Sales Rose Nearly 12 Percent, Driving Further Anticipation for the Company’s Delisting and L Catterton Partnership
Tod’s Group chairman and chief executive officer Diego Della Valle celebrated the company’s robust performance, revealing that profits had more than doubled and sales had surged nearly 12 percent in the past year. He emphasized the success of their strategy, aiming to produce “increasingly special, of great quality and very desirable” products.
Della Valle outlined their commitment to consolidating individual brands in the coming years, citing the strategic importance of partnering with L Catterton investment firm and delisting from the stock exchange. He noted the excellent relations with the stock exchange but stressed the necessity of the move for their future plans.

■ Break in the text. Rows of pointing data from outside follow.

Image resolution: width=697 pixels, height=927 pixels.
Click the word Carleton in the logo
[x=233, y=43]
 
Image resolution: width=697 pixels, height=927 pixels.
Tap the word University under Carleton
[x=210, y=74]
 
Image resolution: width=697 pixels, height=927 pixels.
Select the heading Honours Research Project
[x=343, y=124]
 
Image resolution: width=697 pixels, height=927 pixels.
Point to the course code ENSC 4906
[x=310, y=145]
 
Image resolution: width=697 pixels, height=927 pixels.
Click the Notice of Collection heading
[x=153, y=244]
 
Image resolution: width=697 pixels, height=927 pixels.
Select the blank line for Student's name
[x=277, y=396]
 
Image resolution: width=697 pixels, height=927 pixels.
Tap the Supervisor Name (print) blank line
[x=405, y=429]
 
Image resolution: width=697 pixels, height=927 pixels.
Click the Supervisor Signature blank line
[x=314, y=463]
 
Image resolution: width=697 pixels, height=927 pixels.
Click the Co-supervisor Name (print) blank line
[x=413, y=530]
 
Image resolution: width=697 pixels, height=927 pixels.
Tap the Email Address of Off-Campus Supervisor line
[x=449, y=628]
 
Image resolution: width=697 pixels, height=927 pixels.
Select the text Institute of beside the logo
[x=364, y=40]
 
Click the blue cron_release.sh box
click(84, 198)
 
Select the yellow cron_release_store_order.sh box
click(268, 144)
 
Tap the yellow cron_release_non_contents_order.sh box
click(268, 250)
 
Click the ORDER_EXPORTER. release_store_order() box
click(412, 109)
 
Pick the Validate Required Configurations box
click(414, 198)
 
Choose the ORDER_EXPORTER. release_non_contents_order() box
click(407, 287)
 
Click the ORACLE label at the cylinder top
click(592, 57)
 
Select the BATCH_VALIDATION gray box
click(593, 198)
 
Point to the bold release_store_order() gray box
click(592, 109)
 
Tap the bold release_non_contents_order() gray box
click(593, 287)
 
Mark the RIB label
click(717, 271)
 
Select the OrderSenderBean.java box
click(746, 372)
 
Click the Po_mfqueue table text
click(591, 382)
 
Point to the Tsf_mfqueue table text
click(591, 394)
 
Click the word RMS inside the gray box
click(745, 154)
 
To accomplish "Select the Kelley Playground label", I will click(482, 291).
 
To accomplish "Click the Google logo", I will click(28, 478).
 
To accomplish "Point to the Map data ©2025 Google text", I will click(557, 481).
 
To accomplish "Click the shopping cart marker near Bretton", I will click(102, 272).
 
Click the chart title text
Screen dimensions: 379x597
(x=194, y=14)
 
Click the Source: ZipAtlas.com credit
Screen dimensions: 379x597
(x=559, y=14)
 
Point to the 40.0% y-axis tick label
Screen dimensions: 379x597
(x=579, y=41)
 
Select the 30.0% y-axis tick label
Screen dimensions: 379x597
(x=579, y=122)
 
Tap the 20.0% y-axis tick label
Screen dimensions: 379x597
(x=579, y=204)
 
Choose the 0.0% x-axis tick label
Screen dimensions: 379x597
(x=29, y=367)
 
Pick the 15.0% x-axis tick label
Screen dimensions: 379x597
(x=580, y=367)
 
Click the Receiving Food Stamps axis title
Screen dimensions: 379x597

When questioned about the delisting during an analyst call, chief financial officer Emilio Macellari’s absence hindered detailed responses. Tod’s Group investor relations manager Cinzia Oglio clarified that due to the tender offer, she was restricted in her comments.
Oglio assured analysts that L Catterton had submitted the draft in accordance with Italian law, awaiting approval from Consob by the end of the month.
The group reported robust performance in 2023, with net profit reaching 50 million euros, up from 23.1 million euros the previous year, driven by a revenue increase of 11.9 percent to 1.12 billion euros.
Della Valle expressed satisfaction with the results and attributed their success to committed employees and collaborators, highlighting their dedication to sustainability and employee well-being.
Regarding current trading, Oglio noted a softer January, partly due to the timing of the Chinese New Year, but February showed significant improvement globally except in Greater China.
Sales of Tod’s brand rose by 10.4 percent, Roger Vivier by 16.5 percent, Hogan by 9.3 percent, and Fay by 13.2 percent in 2023.
Sales by geography saw growth across regions, with particularly strong performance in Greater China, despite some volatility in individual quarters.
The retail channel represented approximately 75 percent of turnover, with double-digit growth, while e-commerce sales continued to increase, accounting for over 9 percent of sales.
The group’s investment in digital platforms and store network expansion contributed to their growth strategy. Fixed asset investments focused on store network expansion and corporate structure modernization.
As of December 31, net debt amounted to 89.7 million euros, reflecting investment activities during the fiscal year.